> Exercise
Please answer from the article on Austin's homelessness policy: what acts did the Austin City Council vote to decriminalize in June?
== Extracted text ==
“Criminalizing someone just for being homeless was not something that was either helping that person or helping the community in any way,” Mayor Adler says.

Houses, from above

During the 86th Texas Legislature, our Into the Fold podcast aired an episode on what it means to create meaningful housing options for people cycling in and out of homelessness. As Tanya Lavelle, that week’s guest and Hogg Foundation Policy Program Specialist, said, “If you’re connected with supportive housing options, then you really can focus on achieving recovery and not so much on achieving survival.”

In June, as part of an ongoing effort to support people experiencing homelessness and strengthen conditions that aid well-being and recovery, the Austin City Council voted to decriminalize the act of sitting, lying or camping in public places. The policy, which altered three city ordinances and went into effect the following month, has earned its fair share of detractors—Texas Gov. Greg Abbott among them—who cite fears for public safety and potential violations of private property as reasons for dissent.

Here to address the anxieties and challenge the misconceptions surrounding the policy is Austin Mayor Steve Adler, one of its most vocal proponents. He joins us for a conversation on the rights and well-being of people experiencing homelessness—and what the city of Austin is doing to secure both.

Homelessness: A Criminal Offense?
===
== Supplied entries ==
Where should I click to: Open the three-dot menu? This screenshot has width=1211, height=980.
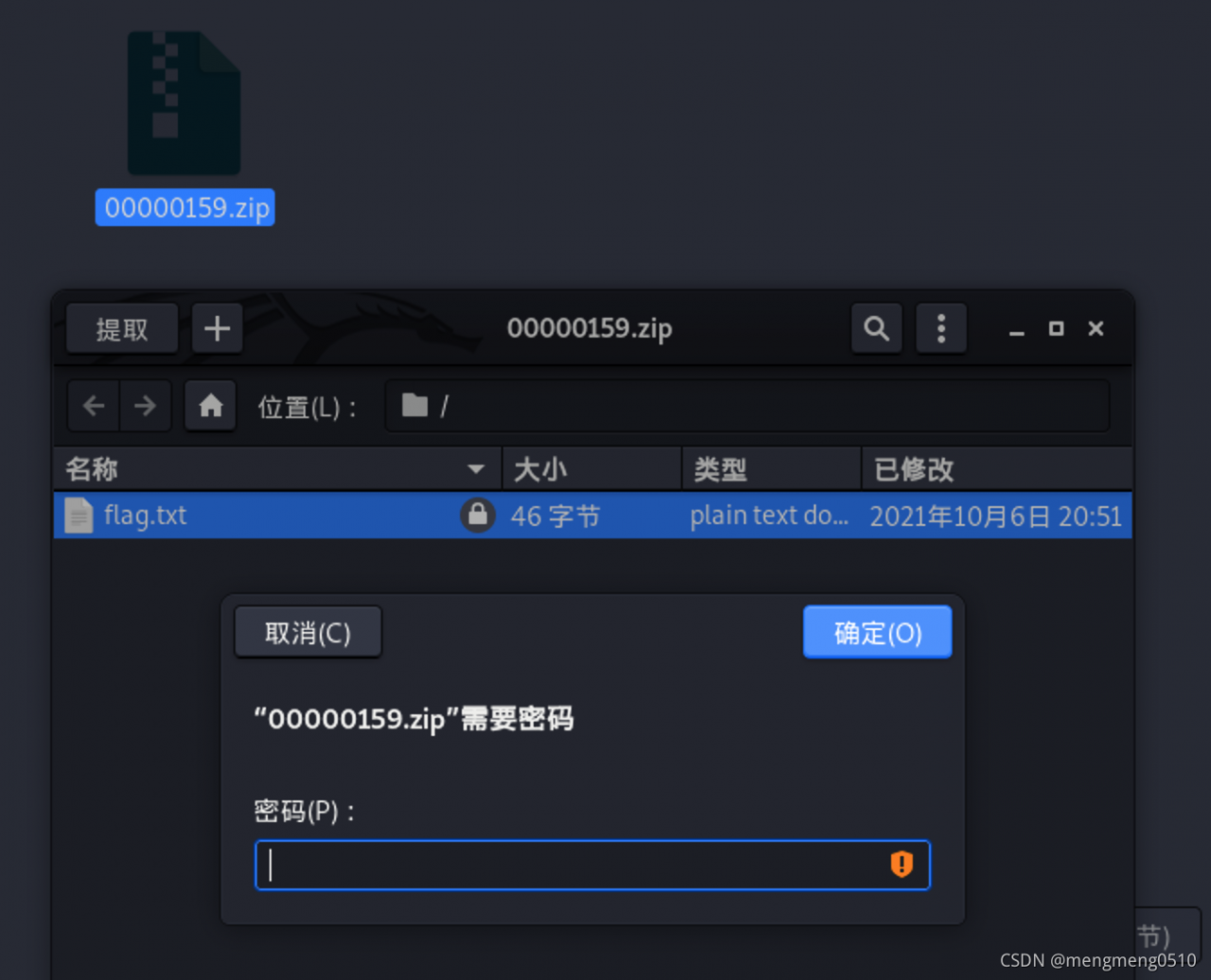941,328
===
== Supplied entries ==
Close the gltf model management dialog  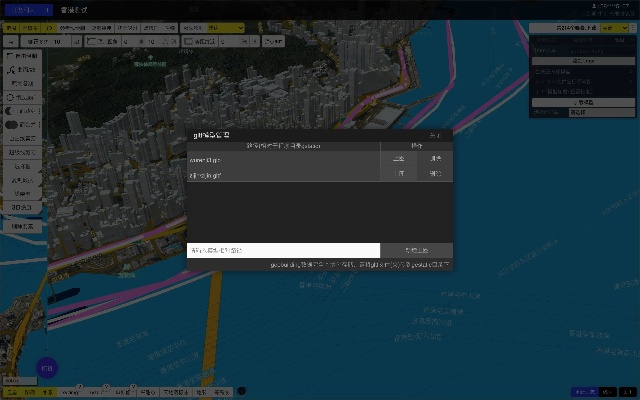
===
> Solution to the exercise
Sitting, lying or camping in public places.